The longitudinal design, large sample size and the wide range of serum 25(OH)D concentrations are strengths of the present study. As limitations we acknowledge that this study was conducted among volunteer participants of a preventive health program. These participants may not be representative of the general population. The preventive health program not only encourages supplementation with vitamin D, but rather healthy lifestyles in general. In this regard, we did report that physical active levels improved during follow-up. However, other lifestyle changes may also have occurred, though not recorded, and thus not allowing us to adjust for this in the analyses.

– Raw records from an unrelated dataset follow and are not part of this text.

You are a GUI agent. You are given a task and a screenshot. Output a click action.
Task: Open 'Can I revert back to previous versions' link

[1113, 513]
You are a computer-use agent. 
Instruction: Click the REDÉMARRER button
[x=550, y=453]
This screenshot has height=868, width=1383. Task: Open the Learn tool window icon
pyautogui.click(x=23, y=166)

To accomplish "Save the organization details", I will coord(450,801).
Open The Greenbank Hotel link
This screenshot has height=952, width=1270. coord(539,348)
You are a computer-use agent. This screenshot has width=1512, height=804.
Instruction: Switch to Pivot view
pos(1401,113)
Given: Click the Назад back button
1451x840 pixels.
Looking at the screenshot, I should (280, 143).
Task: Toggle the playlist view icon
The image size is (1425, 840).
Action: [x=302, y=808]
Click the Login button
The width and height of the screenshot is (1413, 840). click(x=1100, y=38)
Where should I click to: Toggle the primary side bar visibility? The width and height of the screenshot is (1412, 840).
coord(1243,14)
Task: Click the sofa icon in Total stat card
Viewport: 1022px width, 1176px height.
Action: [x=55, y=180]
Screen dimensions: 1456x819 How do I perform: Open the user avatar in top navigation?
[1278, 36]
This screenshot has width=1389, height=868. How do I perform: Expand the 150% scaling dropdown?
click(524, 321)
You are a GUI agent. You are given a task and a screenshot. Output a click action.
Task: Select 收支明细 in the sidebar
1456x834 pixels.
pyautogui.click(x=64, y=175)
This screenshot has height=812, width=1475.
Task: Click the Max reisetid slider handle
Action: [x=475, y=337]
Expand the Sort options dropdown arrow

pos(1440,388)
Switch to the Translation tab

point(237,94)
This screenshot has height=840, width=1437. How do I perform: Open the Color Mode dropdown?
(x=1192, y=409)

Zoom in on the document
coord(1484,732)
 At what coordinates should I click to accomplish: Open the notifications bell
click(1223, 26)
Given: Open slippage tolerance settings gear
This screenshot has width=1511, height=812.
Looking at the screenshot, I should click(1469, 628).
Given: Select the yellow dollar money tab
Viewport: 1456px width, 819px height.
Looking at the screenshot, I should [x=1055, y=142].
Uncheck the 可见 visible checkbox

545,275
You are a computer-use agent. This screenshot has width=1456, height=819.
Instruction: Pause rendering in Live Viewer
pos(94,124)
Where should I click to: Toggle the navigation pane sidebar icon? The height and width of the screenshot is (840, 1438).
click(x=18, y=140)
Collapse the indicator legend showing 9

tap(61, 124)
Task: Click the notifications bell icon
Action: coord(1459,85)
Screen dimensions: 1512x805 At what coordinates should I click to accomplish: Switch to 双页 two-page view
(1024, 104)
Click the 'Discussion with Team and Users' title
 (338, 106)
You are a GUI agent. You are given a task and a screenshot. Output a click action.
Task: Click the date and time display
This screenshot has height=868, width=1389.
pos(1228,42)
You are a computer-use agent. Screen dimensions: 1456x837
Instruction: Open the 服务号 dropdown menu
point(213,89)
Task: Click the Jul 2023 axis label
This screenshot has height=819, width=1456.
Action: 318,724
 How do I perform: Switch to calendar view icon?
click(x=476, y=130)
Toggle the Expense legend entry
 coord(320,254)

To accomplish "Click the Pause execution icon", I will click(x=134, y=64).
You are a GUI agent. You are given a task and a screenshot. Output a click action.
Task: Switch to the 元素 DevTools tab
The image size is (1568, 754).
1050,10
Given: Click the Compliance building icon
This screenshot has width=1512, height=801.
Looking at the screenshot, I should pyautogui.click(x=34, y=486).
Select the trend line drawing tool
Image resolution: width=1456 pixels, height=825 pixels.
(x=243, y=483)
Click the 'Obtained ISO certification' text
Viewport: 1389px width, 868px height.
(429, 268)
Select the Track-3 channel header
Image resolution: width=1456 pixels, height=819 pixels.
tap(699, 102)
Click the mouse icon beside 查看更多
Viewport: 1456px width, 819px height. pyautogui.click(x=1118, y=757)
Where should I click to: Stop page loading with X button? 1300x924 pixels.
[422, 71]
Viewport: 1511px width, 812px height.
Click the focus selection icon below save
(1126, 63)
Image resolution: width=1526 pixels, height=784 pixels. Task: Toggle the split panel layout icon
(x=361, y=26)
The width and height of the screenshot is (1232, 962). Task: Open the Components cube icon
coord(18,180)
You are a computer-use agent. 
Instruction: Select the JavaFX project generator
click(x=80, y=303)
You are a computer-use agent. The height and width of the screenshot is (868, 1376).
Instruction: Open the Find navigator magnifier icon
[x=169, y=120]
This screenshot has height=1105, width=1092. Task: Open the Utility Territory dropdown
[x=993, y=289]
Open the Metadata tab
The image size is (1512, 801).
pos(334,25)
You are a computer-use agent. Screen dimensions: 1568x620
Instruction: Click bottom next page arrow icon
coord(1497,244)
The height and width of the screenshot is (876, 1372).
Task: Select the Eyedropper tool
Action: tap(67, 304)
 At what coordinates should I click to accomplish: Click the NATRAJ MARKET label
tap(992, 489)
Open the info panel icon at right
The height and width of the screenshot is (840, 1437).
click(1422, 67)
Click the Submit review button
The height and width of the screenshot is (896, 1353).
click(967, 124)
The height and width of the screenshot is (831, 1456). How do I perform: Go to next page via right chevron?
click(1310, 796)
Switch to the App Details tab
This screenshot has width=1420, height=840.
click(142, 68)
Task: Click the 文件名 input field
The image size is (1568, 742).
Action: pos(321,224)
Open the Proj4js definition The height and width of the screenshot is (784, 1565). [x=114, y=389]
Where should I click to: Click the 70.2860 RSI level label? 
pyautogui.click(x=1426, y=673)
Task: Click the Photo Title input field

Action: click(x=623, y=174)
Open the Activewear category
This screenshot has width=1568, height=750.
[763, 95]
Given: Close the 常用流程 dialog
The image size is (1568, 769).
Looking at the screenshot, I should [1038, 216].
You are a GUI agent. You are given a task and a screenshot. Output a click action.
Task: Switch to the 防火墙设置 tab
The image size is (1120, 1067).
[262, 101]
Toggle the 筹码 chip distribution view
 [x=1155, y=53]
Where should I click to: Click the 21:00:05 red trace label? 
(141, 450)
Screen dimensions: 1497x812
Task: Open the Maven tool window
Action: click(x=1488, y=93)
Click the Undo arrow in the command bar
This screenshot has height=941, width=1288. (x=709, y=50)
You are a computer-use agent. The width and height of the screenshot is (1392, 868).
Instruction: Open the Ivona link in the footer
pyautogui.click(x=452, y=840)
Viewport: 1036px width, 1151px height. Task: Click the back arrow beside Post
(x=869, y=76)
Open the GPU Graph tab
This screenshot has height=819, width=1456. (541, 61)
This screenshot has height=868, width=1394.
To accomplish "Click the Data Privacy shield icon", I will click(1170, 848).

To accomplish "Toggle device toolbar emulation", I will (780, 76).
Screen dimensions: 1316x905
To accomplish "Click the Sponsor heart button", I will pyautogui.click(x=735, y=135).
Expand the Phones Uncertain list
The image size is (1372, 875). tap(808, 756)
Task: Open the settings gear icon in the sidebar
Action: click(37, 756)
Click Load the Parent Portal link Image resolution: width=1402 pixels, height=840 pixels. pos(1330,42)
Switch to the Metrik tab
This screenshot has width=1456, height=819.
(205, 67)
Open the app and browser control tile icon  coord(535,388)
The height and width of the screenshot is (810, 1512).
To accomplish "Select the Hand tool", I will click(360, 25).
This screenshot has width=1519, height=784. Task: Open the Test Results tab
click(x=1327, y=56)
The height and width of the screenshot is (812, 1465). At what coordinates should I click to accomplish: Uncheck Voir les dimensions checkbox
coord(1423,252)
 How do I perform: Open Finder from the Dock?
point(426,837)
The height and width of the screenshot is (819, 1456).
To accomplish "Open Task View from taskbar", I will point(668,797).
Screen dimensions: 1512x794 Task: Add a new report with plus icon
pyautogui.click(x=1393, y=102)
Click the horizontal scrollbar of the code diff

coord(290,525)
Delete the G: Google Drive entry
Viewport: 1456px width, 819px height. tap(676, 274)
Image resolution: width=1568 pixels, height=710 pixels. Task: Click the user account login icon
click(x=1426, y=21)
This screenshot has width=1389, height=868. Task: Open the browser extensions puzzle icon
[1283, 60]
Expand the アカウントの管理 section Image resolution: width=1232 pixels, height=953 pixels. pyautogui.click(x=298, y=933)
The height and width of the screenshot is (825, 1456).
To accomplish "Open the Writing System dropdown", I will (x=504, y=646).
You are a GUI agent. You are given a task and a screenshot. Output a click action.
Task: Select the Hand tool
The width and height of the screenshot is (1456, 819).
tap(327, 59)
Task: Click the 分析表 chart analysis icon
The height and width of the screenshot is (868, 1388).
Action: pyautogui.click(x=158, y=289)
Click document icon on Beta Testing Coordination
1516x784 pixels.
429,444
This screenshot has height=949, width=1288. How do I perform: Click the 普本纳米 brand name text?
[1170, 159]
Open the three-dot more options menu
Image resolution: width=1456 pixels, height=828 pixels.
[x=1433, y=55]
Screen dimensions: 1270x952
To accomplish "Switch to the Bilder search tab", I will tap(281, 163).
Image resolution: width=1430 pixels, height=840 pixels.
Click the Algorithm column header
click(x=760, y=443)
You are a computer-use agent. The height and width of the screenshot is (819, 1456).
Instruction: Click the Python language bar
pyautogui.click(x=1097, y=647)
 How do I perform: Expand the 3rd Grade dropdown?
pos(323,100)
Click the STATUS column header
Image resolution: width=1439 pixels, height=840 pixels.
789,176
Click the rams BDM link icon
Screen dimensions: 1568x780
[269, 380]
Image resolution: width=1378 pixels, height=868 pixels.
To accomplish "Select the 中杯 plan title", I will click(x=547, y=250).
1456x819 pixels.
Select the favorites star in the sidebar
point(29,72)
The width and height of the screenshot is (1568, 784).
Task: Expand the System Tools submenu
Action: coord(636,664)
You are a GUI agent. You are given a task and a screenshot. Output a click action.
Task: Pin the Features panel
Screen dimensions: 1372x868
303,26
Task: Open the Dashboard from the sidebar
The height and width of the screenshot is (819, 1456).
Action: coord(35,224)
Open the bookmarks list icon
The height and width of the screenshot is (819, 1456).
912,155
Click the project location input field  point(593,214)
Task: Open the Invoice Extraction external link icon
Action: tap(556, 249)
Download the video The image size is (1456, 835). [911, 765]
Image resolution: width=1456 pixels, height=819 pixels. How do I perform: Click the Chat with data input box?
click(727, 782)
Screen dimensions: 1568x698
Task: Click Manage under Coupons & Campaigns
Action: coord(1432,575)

Other limitations relate to inaccuracies of the vitamin D assay and the fact that vitamin D was routinely collected and subjected to the assay rather than batch-wise. The absence of information on serum parathyroid hormone concentrations as well as missing values for the confounding variables may have contributed to a partial adjustment for confounding. These limitations underline that caution is warranted in the interpretation and generalization of the present findings.